━━━━━ GIVEN DATA

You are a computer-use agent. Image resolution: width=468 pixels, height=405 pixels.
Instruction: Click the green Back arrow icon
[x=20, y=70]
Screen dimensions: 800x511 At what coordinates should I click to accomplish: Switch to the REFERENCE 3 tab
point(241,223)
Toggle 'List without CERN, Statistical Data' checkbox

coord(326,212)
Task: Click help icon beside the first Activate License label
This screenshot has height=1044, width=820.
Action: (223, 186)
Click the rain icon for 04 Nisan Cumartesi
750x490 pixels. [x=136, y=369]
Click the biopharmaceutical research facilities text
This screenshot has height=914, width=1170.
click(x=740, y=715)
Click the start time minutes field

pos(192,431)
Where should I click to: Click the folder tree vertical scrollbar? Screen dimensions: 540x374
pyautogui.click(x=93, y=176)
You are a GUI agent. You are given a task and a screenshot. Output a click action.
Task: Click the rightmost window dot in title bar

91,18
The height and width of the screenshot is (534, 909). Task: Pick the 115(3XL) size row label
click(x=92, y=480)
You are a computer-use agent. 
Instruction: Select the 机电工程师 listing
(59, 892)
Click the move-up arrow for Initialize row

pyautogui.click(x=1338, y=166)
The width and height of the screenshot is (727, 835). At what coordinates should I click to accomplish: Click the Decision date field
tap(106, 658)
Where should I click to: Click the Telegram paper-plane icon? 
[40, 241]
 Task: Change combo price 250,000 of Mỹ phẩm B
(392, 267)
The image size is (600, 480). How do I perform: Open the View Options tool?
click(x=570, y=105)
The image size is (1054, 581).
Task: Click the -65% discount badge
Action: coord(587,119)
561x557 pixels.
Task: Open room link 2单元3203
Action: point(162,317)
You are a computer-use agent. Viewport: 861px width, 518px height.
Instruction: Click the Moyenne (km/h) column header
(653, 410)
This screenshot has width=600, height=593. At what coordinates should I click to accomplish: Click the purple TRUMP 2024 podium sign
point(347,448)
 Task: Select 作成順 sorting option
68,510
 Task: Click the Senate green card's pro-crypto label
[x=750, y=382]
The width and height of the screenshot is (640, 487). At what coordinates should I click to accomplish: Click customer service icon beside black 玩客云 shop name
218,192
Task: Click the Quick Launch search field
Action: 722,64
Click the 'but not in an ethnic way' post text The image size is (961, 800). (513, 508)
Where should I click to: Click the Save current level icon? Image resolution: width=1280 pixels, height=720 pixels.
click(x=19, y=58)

━━━━━━━━━━

Each line in the data that holds the string "computer" needs to be copied.

You are a computer-use agent. Image resolution: width=468 pixels, height=405 pixels.
You are a computer-use agent. 
You are a computer-use agent. Viewport: 861px width, 518px height.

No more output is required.